Tuesday, September 22, 2009




You see, we were going to have this wonderful 2 week whirlwind romance. You would come up to me and say hello and from then on it be bliss for 2 perfect whole weeks. And only 2 weeks because we know it's all the time we have for but for two weeks it would of been magical. It would be fill with holding hands, kisses, phone calls until dawn, laughter and everything else that love songs are about. We would of made the world jealous together.

But no, it's not going to happen. We won't be that couple of crazy kids in love. We won't have our final kiss goodbye as we part with beautiful memories of us. Not its not going to happen.

Instead I'll go my way and you, yours.

It could of be some kind of wonderful romance. If only.....

Saturday, September 19, 2009

Just like every other girl...


I indulge in a bit of camwhoring...

Wednesday, September 2, 2009

I booked my one way ticket to Melbourne today at work. My hands was shaking and tears started trickling out despite my hardest not to. It made me think is this a mistake? Can I really do this? Move away from everything I know? My comfort zone?
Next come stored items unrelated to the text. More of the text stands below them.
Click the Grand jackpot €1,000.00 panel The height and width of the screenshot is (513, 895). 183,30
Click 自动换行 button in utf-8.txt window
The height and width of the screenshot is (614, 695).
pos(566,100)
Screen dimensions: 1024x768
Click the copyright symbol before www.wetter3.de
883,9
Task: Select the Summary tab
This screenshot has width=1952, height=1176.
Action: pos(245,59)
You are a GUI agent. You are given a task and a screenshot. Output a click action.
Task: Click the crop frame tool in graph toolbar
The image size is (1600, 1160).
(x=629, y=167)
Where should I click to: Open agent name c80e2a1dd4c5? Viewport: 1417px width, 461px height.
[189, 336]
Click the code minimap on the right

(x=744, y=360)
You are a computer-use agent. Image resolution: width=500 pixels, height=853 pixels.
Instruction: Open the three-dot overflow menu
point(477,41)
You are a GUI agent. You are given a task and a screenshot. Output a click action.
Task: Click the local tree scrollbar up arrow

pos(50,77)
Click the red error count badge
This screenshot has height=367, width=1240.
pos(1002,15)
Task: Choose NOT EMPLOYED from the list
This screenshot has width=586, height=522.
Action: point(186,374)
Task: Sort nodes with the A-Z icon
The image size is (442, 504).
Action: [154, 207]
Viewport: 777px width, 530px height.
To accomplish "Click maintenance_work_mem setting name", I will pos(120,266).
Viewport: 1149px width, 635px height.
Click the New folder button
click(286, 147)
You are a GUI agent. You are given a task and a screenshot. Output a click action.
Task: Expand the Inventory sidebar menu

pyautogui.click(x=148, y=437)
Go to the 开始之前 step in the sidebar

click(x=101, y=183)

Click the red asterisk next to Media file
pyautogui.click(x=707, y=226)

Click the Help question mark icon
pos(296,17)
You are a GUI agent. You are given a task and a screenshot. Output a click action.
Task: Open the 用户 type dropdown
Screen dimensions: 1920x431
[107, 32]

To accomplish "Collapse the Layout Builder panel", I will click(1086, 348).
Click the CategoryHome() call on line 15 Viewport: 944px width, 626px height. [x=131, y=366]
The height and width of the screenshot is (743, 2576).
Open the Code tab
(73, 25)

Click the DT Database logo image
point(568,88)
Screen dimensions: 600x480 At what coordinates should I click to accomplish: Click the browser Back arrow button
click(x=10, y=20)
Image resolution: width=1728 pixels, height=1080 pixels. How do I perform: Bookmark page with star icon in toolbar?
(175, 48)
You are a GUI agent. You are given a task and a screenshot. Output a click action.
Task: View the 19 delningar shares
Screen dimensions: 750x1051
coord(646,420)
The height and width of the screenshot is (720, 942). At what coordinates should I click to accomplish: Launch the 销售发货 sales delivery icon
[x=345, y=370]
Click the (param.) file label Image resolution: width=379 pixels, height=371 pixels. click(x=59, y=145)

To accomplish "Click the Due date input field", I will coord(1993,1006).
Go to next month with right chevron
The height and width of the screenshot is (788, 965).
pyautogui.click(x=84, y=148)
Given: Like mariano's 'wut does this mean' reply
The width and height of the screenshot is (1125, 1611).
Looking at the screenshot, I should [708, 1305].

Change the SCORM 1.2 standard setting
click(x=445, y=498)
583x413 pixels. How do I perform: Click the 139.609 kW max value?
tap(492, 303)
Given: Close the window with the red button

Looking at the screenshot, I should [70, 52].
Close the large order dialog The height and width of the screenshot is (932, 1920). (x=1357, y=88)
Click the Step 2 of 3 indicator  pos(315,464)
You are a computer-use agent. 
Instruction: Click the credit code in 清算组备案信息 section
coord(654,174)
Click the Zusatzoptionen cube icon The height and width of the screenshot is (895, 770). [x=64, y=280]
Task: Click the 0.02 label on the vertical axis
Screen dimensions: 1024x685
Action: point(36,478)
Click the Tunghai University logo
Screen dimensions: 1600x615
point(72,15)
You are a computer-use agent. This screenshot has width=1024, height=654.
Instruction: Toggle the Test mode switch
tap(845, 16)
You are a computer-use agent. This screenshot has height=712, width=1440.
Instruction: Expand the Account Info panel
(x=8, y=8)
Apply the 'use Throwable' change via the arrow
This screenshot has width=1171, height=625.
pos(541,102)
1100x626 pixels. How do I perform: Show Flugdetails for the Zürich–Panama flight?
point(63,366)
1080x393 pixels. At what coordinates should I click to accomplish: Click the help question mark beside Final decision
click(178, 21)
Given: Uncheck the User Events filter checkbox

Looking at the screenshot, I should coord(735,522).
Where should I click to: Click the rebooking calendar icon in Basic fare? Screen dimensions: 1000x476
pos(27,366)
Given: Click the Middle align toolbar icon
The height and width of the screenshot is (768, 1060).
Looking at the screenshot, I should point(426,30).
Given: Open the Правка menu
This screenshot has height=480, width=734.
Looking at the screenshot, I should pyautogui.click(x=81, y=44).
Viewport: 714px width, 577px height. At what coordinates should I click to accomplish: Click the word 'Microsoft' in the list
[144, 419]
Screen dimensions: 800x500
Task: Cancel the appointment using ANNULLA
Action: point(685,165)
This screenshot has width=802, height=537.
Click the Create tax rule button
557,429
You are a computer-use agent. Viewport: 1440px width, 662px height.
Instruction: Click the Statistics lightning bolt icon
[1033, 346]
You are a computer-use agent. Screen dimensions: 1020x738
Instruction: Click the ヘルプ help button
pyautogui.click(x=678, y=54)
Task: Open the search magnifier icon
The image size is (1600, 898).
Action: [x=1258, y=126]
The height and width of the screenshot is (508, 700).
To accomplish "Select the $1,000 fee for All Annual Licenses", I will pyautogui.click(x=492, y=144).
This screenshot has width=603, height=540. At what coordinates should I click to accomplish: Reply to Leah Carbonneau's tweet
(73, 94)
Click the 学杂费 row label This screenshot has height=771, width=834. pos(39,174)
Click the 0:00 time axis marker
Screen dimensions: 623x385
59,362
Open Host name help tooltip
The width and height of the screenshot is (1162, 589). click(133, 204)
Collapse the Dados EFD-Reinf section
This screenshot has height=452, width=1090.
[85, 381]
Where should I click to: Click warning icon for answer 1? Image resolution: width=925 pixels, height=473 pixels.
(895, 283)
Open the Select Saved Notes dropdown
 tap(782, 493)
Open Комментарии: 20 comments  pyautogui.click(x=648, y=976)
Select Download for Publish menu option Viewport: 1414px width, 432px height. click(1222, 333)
Truth be known I'm scared as hell. Truth be said I'm not happy in Perth but will I be over there? I don't know... only time will tell.

I'm hoping this is a step in the right direction.

I really need to get my act togther and cease spending unecessarily.

I have yet to secure a job over there and I'm wishing I had saved a bit more in the bank.

I really should get a wiggle on and start ebaying off those items I said I would nearly a month ago.

I really go to grow up if I'm going to go and relocate myself on the otherside of the country.